* Supplied data *
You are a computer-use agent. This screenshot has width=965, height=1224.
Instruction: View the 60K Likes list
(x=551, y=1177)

---

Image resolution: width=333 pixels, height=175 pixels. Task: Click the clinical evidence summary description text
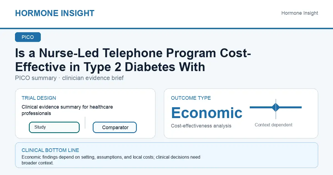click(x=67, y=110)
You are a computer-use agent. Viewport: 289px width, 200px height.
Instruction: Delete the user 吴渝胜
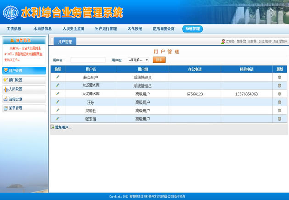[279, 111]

* Work item *
Each line from the material above that mentions the word "computer" needs to be copied.

* Answer space *
You are a computer-use agent. This screenshot has width=965, height=1224.
You are a computer-use agent. Viewport: 289px width, 200px height.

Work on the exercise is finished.